System Health Thresholds

Status

The Status tab in System Health tool provides a quick visual summary of the overall health of resources managed by SANsymphony software. Internal system monitors report events when status changes for a managed resource. Events occurring in the SAN are classified by severity, time-stamped and reported in the tool. Status of a resource is presented in a single message and is displayed according to the severity; higher severities are displayed before lesser severities.  At a glance, any managed resource requiring attention can be identified in the tool. Double-click on a message in the list to view details of the object. This tool can be kept open and active in your workspace to continually monitor the health of your SAN resources.

Physical disks with S.M.A.R.T. (also known as SMART) implementation are monitored for predicted drive failure.  

Security Classifications (highest to lowest):

Critical. This resource has received a status which is unhealthy and requires immediate attention.

Warning. This resource has received a status which requires attention. Check this resource and take action to ensure it does not reach a critical status.

Attention. This resource may require attention. Verify the status condition.

Each message may contain multiple reports containing different severity classifications; the message will be displayed under the highest severity classification. For instance, If a Fibre Channel port is Not-connected (Attention severity) and the Loop/Link is down (Critical severity), then this message is reported under the Critical classification at the top of the list.

System Health messages are displayed as long as they are valid. If the System Health tool is open and no messages are displayed, then all managed resources are healthy.

 Link errors have to be manually reset in order to remove them from System Health. See Resetting Link Error Counts.

Bandwidth

The Bandwidth tab in System Health provides measurements associated with bandwidth to provide an overall view of network traffic. This tab can be used to identify specific SAN resources using excessive bandwidth. Measurements are provided for all front-end and mirror ports, disk pools, and physical disks for each DataCore Server in the server group. Data is refreshed frequently. Throughput, latency, and I/Os per second for each SAN resource is provided in real time.

Expand the objects in the tree to view all measurements for the DataCore Server. Comparatively high latency figures for a SAN resource may indicate potential network issue and identify where to begin troubleshooting in the server group when a bottleneck is suspected.

────

[Written request a]
Format the part of the listing that opens with the line containing "You are a computer-use agent. Screen" and closes with the line containing "[x=438, y=666]" as a JSON list of strings, one string per line, leaving out blank lines.
The System Health text and the listing after it are independent of each other.

[Records to process]
────

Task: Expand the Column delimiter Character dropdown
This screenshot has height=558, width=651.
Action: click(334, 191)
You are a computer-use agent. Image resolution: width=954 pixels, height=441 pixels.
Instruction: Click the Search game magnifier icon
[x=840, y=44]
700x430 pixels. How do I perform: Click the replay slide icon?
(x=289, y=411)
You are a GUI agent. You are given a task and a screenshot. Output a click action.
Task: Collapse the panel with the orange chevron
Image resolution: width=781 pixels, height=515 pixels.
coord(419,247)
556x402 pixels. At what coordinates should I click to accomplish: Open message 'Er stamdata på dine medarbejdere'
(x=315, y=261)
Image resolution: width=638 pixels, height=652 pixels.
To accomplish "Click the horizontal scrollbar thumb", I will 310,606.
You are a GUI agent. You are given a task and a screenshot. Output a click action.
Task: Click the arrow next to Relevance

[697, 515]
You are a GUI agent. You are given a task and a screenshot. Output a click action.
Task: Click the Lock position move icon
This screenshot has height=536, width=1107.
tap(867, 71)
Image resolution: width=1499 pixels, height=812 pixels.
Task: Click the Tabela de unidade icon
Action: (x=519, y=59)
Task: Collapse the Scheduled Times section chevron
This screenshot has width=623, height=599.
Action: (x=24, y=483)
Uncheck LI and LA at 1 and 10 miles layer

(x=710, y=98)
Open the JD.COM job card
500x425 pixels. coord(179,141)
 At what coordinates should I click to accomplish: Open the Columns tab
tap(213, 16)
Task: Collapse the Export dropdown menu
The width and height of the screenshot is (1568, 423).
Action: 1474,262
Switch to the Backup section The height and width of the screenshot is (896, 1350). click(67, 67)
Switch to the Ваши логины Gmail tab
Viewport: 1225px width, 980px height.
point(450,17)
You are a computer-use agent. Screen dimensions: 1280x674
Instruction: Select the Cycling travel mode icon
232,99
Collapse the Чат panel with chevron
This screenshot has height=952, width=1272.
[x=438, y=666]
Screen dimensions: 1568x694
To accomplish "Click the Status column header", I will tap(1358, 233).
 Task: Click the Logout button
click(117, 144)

────

[Written request b]
Answer these questions about the System Health text:
(i) What are the severity classifications, listed from highest to lowest?
(ii) What must be done to link errors to remove them from System Health?
(iii) Which three measurements does the Bandwidth tab provide in real time for each SAN resource?

[Correct output a]
[
  "You are a computer-use agent. Screen dimensions: 1280x674",
  "Instruction: Select the Cycling travel mode icon",
  "232,99",
  "Collapse the Чат panel with chevron",
  "This screenshot has height=952, width=1272.",
  "[x=438, y=666]"
]

[Correct output b]
(i) Critical, Warning, Attention.
(ii) They have to be manually reset.
(iii) Throughput, latency, and I/Os per second.